His wealth status might have been exaggerated because of his generosity and profligate spending.
He was reclusive until the last two years. His wealth, allegedly through kidnapping shot him into ‘prominence’.
He is at the center of a disagreement between the Army and the Police following soldiers killing of three policemen and a civilian who were on an anti-kidnapping mission in Taraba State.
The incident is under probe following public outcry.
Who is he? His name is Hamisu Bala. His nickname is “Why Do You Mean?”, which many mistakes for “Wadume.” He is a Hausa man whose great grandfather migrated from Katsina state.
He was born and brought up in Ibi local government area of Taraba State. His late father, Bala, was Hausa, while his mother was Tiv, from Ukum local government area of Benue state.
He holds a secondary school certificate, having attended the Government Secondary School (GSS) Ibi. It was gathered that he was “not a brilliant” Arts student.
“He completed secondary school in 2004 and did not proceed to any tertiary institution,” one of his classmates told The Nation.
Bala, 35, suddenly became so rich that many believe he made it through ‘ritual’. His posh residence in Ibi was built only last year. Before then, he was a petty trader who specialized in buying and selling fish in Ibi.
“He was not even a big trader; he could only afford to buy only one or most of the time, half a basket of fish to sell at retail prices,” a source, who knows him well, said.
Bala was a painter who had a partnership with his brother.
During the 2019 polls, he aspired to become a House of Assembly member, representing Ibi Constituency, on the platform of the Young Democratic Party (YDP). But, he did not make it.
After making money Bala has been living the life of a philanthropist.
In the last two years, he reportedly built houses for his friends and donated hundreds of motorcycles and cars to young men and women. He is also believed to be generous to security agents.

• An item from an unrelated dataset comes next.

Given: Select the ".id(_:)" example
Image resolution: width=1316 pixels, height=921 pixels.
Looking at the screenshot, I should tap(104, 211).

“Sometimes he (alleged kidnapper) goes to tea sellers and settles the bills of tea drinkers. Then, he gives N10,000 each to the people,” a source in Ibi said.

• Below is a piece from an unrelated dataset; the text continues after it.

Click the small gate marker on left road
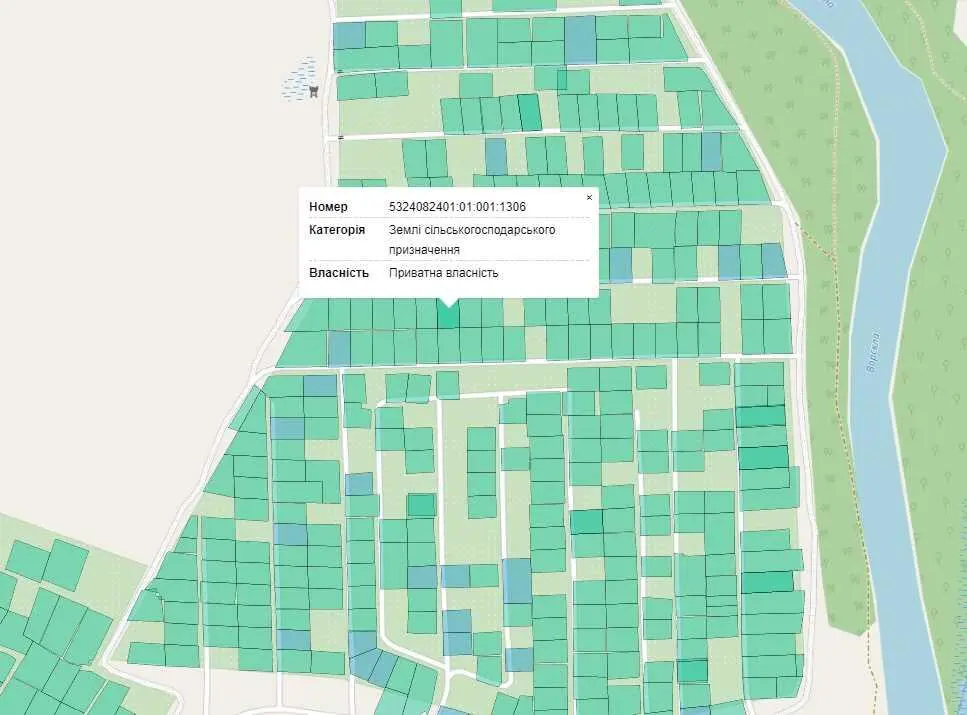 (x=340, y=137)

Two of his wives have been under house arrest. His other two wives are in Mecca on pilgrimage, it was learnt.
So, how did police know Bala was a big-time kidnapper to the extent of apprehending him? One of Bala’s accomplices, known as Kwarba, was apprehended by the police in Jalingo, over his alleged involvement in the kidnapping of a Permanent Secretary.
During interrogation, Kwarba revealed that Bala was their leader. The police then allowed Kwarba to be communicating with Bala on the phone for over three days, as though he was not in detention. Based on their communication, the police were able to gather useful information.
It was during one of their conversations on the phone that Bala disclosed that he was coming to Ibi for Eid-el Kabir celebration. On arrival in Ibi, Bala phoned Kwarba to inform him.
Operatives of the Intelligence Response Team (IRT) embarked on the journey. They got to the police headquarters in Jalingo, before proceeding to Ibi, in a white Toyota Hummer Bus marked, LAGOS: MUS-564EU.
They were in mufti and carried Kwarba along so that he could identify Bala. They met Bala at a coffee joint, at the junction to Government Lodge. Kwarba identified him.
To pull the wool over the kidnapper’s eyes, the policemen in disguise went out and told him they brought a bus for sale. Bala sought to know the cost of the vehicle so that he could buy it, but the policemen suggested they would step aside for bargaining.
It was when he (Bala) got into the bus that the policemen told him they were there to arrest him, after handcuffing and chaining his legs.
After arresting the suspect, the operatives drove into Ibi town briefly and began to drive carefully out of the town.
According to Elombah news, soon, the news spread and some of Bala’s ‘boys’ began to chase the vehicle on motorbikes. The operatives had passed the first and second checkpoints, with only one remaining to pass.